What you need to do:
a – Repeat the part of the article on the baseball tobacco ban that begins at the words "The leaders noted" and ends after "for young fans.".
b – Pick up the article on the baseball tobacco ban from its last sentence and keep writing.

June 3, 2011
Religious leaders representing 25 faith groups around the country today called for the Major League Baseball Players Association to agree to Commissioner Bud Selig’s proposed prohibition on tobacco use at games. The faith leaders join a growing coalition of medical groups, public health officials and fans that is urging baseball to prohibit smokeless tobacco use in the contract that is to take effect next year.
The leaders represent some of the largest faith groups in the U.S., including Methodists, Baptists, Jews, Seventh-day Adventists, Muslims, Lutherans and Presbyterians. Among those who signed the letter are Dr. Richard Land, president of the Ethics & Religious Liberty Commission of the Southern Baptist Convention and a longtime leader among evangelical Christians, and James E. Winkler, general secretary of the United Methodist General Board of Church and Society.
“In our calling, we see the impact that tobacco use has on families and communities,” the religious leaders wrote in a letter to Michael Weiner, the executive director of the MLBPA. “This is a product that maims and kills those who use it.”
The leaders noted that smokeless tobacco use among high school boys has climbed 36 percent since 2003, and said big league ballplayers have a responsibility to be better role models for young fans.

Excerpts from a dataset:
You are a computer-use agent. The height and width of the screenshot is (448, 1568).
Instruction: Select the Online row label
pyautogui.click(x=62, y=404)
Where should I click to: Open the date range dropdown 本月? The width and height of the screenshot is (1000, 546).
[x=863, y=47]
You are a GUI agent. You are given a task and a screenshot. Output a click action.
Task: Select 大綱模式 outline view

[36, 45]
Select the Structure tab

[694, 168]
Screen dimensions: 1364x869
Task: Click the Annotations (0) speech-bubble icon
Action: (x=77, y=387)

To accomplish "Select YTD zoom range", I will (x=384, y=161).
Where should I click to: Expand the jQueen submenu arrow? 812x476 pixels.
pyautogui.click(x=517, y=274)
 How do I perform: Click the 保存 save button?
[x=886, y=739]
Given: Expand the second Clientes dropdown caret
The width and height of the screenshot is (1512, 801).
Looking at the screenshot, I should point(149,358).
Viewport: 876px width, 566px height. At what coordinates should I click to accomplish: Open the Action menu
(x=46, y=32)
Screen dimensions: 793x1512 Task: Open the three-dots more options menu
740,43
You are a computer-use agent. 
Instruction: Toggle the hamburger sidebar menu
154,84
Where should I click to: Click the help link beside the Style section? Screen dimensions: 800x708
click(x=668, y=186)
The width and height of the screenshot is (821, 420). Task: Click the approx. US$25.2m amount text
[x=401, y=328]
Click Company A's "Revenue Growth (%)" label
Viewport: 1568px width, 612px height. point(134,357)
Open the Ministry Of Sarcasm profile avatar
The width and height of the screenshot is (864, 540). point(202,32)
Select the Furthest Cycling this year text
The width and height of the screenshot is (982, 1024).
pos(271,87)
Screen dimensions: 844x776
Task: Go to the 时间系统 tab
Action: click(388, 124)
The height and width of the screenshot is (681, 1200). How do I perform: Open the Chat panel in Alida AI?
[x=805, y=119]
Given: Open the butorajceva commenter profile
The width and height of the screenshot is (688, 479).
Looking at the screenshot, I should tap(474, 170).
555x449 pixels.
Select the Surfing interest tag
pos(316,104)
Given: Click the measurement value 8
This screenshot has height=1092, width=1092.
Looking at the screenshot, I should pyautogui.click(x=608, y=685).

Answers in order:
a –
The leaders noted that smokeless tobacco use among high school boys has climbed 36 percent since 2003, and said big league ballplayers have a responsibility to be better role models for young fans.

b –
“When the cameras are rolling and they zoom in on a player, the last thing we want our kids to see is a big wad of chewing tobacco in his cheek or under his lip, as if he’s an advertising spokesman for deadly tobacco,” Land said. “The players must recognize that they are harming their own health and jeopardizing our children’s futures by continuing to make it look as though smokeless tobacco is integral to the major league mystique.”
Winkler said: “The players’ union has a chance to resolve this issue without delay by following Commissioner Selig’s recommendation for a Major League Baseball prohibition on tobacco use that’s similar to what already is in place in the minor leagues. This shouldn’t be contentious. It’s a matter of protecting players’ health and the well-being of kids.”
Smokeless tobacco use causes oral cancer, gum disease, tooth decay and mouth lesions. Its use by young people also may serve as a gateway to cigarette smoking, the nation’s number one cause of preventable death.
In November, 10 major medical and public health groups asked Selig and Weiner to agree to a prohibition on tobacco use at games as part of the current contract talks. Sens. Richard Durbin of Illinois and Frank Lautenberg of New Jersey also have called for a ban, and in March, the top public health officials in a majority of Major League Baseball cities joined together in backing a prohibition.
Selig announced on March 31—Opening Day of the 2011 season—that the league would propose a tobacco ban comparable to the one currently in place in the minor leagues. The players’ union has not responded to Selig’s commitment, and has said the issue is the subject of negotiations.
Many of today’s young baseball stars, including Washington Nationals pitcher Stephen Strasburg and American League Most Valuable Player Josh Hamilton, have spoken publicly about their addiction to smokeless tobacco and difficulty in quitting. Hall of Famer Tony Gwynn’s recent cancer diagnosis and his public comments attributing his disease to years of chewing tobacco have underscored the health threat from smokeless tobacco.
Tobacco use was banned in the minors in 1993. The NCAA and the National Hockey League have instituted prohibitions on tobacco use. Major League Baseball lags behind.